Common Mistakes to Avoid
- Thinking ice cream freezes at exactly 0 °C is wrong because sugar, salts, and milk solids lower the freezing point of the water in the mix.
- Adding too much sugar to make ice cream sweeter can prevent it from firming properly because more dissolved particles make freezing harder.
- Churning too slowly or stopping too early is a mistake because large ice crystals can grow when the mixture is not scraped and mixed often.

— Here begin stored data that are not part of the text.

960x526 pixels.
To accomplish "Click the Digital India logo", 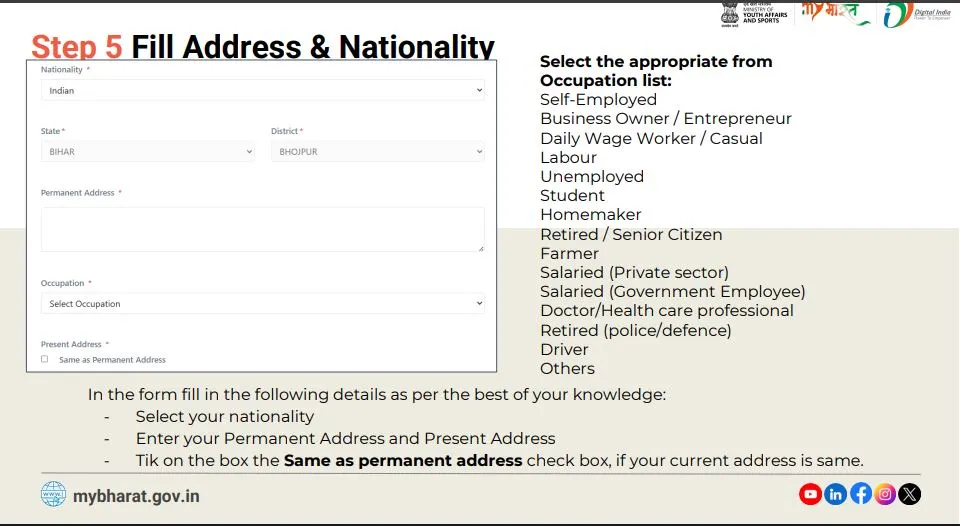I will pyautogui.click(x=917, y=14).
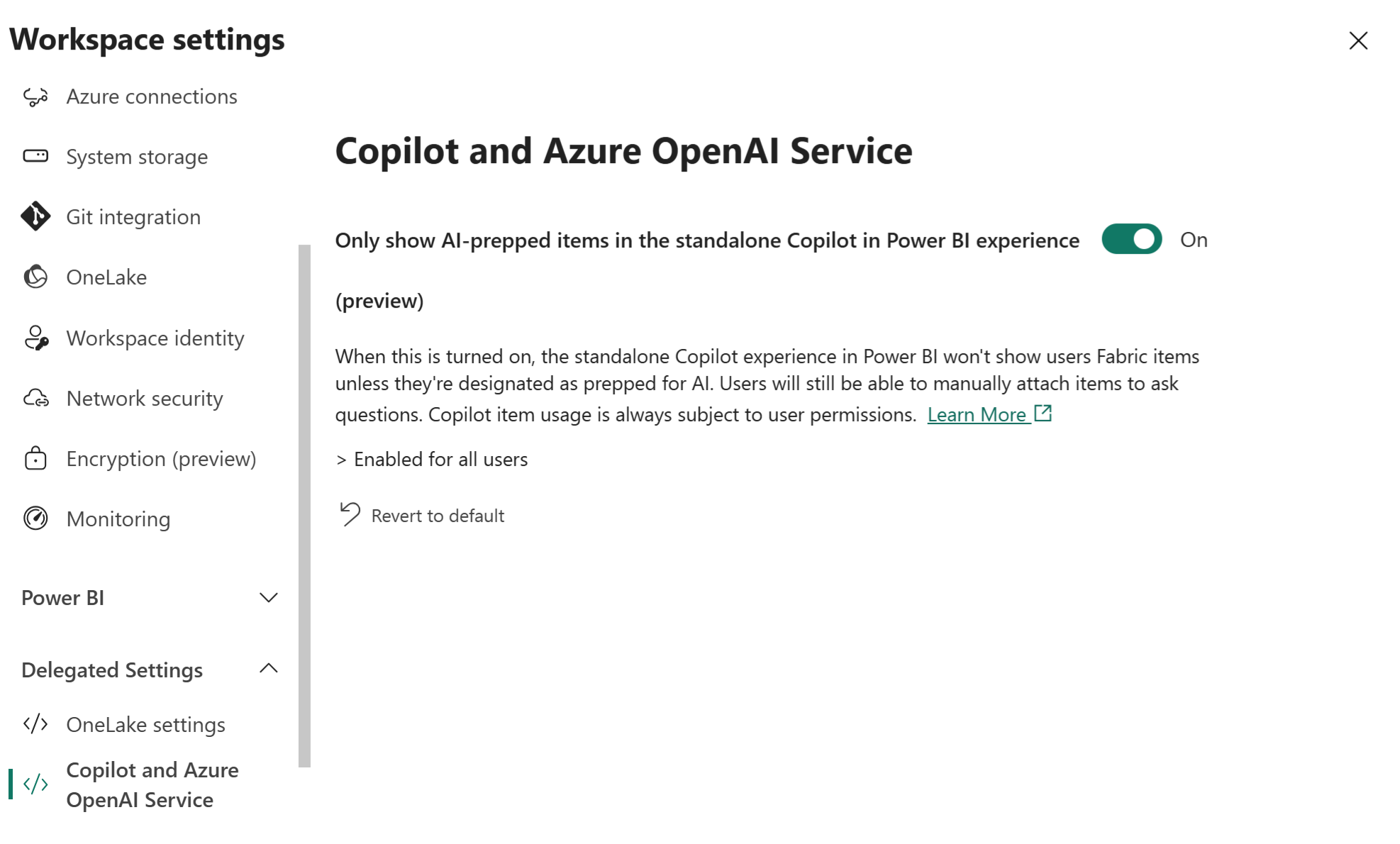Turn off the AI-prepped items toggle

(1131, 240)
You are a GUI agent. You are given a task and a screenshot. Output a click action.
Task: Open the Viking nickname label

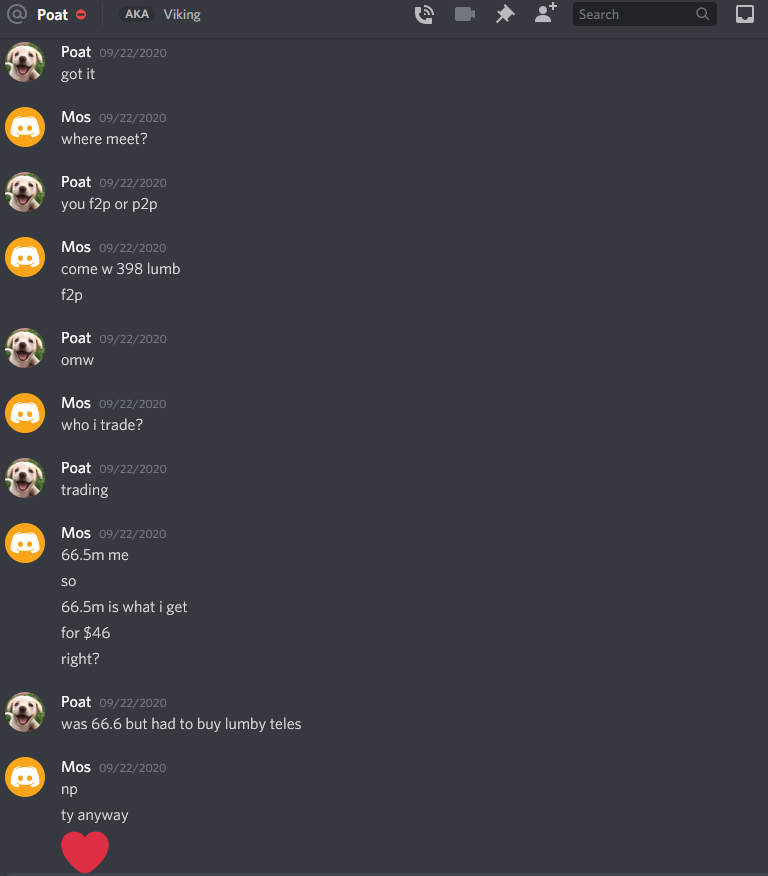(182, 15)
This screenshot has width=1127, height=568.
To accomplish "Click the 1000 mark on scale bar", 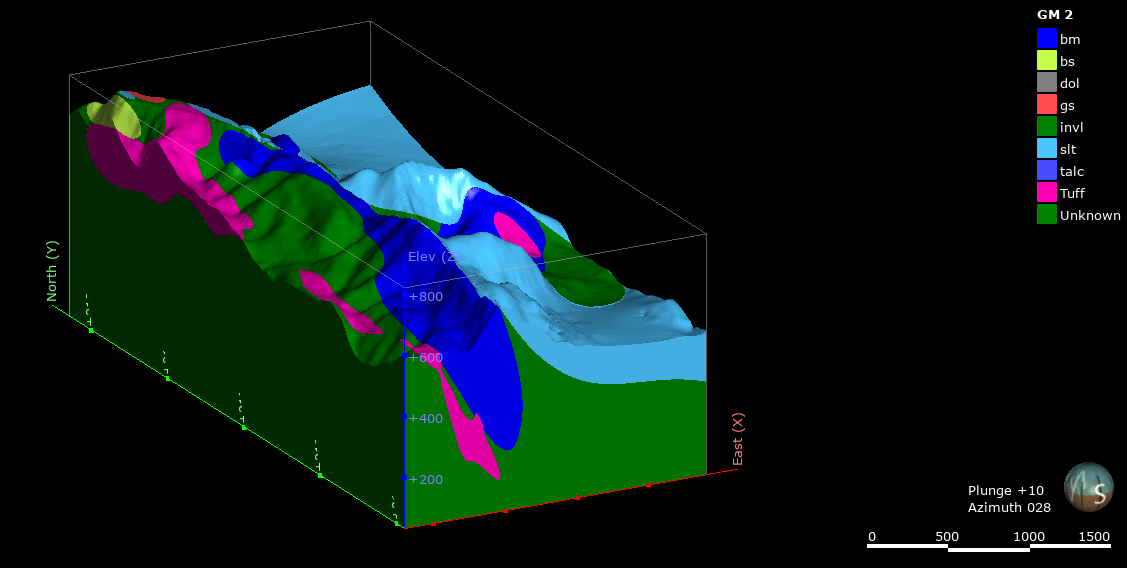I will click(x=1029, y=537).
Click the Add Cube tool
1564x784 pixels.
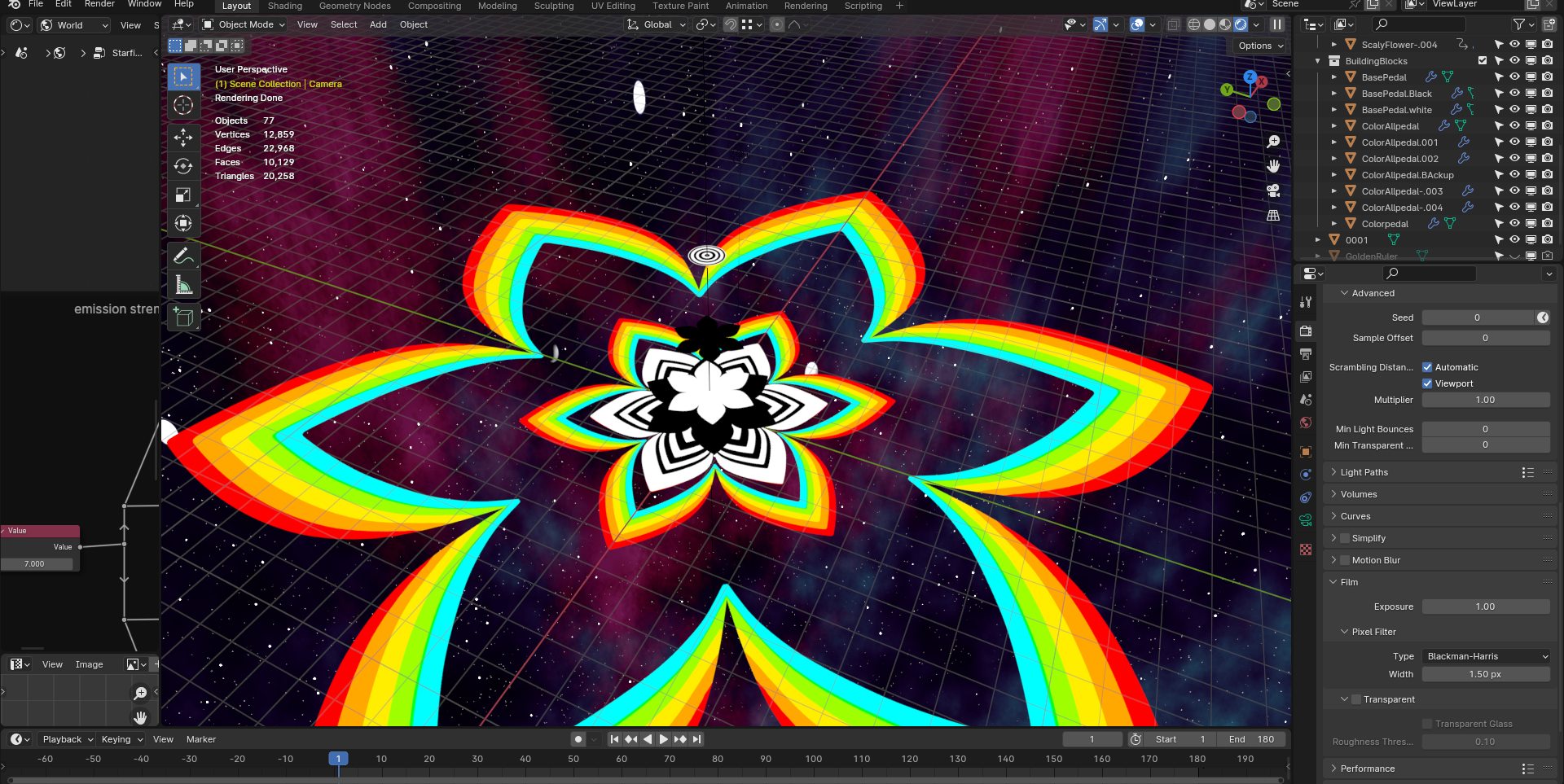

- Assuming colder always means smoother is wrong because very rapid freezing without enough mixing can trap uneven textures and poorly distributed air.
Practice Questions
- 1 An ice cream recipe starts with 800 mL of mix and becomes 1200 mL after churning. Calculate the overrun percentage.
- 2 A freezer removes 66,800 J of heat from water in an ice cream mix. Using Lf = 334 J/g for water, how many grams of water freeze?
- 3 Explain why an ice cream mix with sugar stays scoopable at a temperature where pure water would be completely solid.